**Task:**
All lines from the line containing "Viewport: 855px width, 593px" up to and including the last line of the listing below should be echoed exactly; no other lines belong in the response.

**Supplied entries:**
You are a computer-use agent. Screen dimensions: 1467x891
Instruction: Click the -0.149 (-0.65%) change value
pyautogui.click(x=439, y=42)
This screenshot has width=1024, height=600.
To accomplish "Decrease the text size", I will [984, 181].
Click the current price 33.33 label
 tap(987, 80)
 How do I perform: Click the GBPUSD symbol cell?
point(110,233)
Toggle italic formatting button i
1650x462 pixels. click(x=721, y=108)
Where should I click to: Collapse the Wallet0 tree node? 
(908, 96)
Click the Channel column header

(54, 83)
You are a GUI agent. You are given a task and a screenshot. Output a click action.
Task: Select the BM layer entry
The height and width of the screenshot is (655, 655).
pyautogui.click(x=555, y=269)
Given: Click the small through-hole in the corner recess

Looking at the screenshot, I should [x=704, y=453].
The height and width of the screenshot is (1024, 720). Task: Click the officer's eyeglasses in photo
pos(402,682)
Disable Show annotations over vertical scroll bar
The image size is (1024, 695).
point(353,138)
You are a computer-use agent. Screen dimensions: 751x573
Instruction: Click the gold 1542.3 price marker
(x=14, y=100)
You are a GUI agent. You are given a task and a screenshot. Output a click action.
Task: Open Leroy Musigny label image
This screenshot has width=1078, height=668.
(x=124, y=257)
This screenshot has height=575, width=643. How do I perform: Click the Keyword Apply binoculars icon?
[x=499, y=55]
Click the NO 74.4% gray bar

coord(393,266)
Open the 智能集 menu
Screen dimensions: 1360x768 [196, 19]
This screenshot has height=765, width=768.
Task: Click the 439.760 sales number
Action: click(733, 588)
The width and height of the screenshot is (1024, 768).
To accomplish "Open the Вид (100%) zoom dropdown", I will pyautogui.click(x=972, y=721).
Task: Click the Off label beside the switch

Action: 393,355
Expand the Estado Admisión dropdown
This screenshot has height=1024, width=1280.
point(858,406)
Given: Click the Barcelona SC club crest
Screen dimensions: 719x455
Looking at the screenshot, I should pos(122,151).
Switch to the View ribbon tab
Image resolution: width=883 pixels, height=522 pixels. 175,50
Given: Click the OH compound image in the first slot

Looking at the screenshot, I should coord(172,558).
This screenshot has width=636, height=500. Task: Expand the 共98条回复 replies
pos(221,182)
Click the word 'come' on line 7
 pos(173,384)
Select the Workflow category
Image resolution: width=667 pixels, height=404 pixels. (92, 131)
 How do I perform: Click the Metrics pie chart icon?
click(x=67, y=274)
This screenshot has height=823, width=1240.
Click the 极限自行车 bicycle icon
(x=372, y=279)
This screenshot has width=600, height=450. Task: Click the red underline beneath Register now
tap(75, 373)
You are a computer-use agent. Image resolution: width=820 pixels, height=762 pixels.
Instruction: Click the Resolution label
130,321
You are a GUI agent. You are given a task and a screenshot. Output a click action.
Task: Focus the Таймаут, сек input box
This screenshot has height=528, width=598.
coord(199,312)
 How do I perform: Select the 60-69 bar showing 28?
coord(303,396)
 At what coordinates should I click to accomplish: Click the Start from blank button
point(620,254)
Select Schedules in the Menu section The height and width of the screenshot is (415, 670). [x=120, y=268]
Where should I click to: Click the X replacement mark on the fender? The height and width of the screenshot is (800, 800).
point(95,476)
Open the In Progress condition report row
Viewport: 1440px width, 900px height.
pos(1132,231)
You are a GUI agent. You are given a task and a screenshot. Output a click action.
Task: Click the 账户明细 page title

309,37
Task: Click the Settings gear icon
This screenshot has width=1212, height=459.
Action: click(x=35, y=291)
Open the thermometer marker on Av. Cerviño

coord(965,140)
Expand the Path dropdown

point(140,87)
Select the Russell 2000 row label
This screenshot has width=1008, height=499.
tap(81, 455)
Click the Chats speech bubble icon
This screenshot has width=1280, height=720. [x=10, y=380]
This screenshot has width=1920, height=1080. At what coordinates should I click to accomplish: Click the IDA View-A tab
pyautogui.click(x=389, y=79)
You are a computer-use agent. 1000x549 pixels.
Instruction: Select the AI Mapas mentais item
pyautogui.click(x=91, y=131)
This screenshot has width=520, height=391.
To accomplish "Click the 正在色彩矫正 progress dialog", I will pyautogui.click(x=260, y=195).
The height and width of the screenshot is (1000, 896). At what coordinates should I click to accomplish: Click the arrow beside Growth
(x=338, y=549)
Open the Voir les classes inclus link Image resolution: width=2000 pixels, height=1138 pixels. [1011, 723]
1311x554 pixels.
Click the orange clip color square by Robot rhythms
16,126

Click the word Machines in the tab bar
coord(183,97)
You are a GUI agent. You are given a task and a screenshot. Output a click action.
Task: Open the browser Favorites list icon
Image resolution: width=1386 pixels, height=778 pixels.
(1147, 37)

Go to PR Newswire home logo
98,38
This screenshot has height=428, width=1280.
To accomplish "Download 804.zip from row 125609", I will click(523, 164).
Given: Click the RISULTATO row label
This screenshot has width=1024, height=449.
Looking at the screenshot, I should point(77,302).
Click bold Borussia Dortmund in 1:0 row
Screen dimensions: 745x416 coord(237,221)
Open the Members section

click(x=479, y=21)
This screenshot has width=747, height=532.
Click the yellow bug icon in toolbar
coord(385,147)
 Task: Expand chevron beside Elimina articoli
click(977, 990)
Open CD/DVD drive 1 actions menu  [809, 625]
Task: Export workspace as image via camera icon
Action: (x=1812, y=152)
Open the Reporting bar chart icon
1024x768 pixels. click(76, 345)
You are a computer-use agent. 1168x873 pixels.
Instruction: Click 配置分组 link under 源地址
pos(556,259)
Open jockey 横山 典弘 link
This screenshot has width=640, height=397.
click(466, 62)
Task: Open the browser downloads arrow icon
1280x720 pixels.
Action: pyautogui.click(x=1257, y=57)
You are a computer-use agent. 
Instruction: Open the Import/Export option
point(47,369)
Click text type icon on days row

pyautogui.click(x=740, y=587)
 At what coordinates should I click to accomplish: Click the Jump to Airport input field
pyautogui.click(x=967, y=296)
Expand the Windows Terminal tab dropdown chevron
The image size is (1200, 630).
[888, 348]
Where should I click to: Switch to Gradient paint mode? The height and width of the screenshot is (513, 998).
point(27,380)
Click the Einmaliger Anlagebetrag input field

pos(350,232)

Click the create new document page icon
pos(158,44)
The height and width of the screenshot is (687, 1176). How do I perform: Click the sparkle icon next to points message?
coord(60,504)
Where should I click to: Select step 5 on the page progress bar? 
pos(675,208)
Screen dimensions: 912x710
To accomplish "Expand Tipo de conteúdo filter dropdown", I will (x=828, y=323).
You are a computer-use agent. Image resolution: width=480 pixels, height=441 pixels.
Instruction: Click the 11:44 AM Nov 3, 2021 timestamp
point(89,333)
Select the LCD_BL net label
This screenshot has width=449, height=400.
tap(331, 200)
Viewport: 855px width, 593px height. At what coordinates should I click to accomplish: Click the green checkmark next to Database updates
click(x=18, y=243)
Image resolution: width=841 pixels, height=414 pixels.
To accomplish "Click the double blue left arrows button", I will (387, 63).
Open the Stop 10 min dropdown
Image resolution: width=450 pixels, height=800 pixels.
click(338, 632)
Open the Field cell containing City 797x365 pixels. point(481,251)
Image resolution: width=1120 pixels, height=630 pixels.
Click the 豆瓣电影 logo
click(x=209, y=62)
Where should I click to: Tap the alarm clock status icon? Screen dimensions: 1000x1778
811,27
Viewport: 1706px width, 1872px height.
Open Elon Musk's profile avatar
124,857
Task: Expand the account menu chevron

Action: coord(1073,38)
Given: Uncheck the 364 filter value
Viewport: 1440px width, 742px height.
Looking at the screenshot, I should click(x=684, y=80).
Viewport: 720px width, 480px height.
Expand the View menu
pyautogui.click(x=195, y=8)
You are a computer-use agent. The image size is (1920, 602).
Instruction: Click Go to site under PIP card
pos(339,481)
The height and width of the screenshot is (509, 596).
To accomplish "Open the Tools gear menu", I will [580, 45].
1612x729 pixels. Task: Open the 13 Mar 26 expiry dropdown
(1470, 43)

**Problem solution:**
Viewport: 855px width, 593px height. At what coordinates should I click to accomplish: Click the green checkmark next to Database updates
click(x=18, y=243)
Image resolution: width=841 pixels, height=414 pixels.
To accomplish "Click the double blue left arrows button", I will (387, 63).
Open the Stop 10 min dropdown
Image resolution: width=450 pixels, height=800 pixels.
click(338, 632)
Open the Field cell containing City 797x365 pixels. point(481,251)
Image resolution: width=1120 pixels, height=630 pixels.
Click the 豆瓣电影 logo
click(x=209, y=62)
Where should I click to: Tap the alarm clock status icon? Screen dimensions: 1000x1778
811,27
Viewport: 1706px width, 1872px height.
Open Elon Musk's profile avatar
124,857
Task: Expand the account menu chevron

Action: coord(1073,38)
Given: Uncheck the 364 filter value
Viewport: 1440px width, 742px height.
Looking at the screenshot, I should click(x=684, y=80).
Viewport: 720px width, 480px height.
Expand the View menu
pyautogui.click(x=195, y=8)
You are a computer-use agent. The image size is (1920, 602).
Instruction: Click Go to site under PIP card
pos(339,481)
The height and width of the screenshot is (509, 596).
To accomplish "Open the Tools gear menu", I will [580, 45].
1612x729 pixels. Task: Open the 13 Mar 26 expiry dropdown
(1470, 43)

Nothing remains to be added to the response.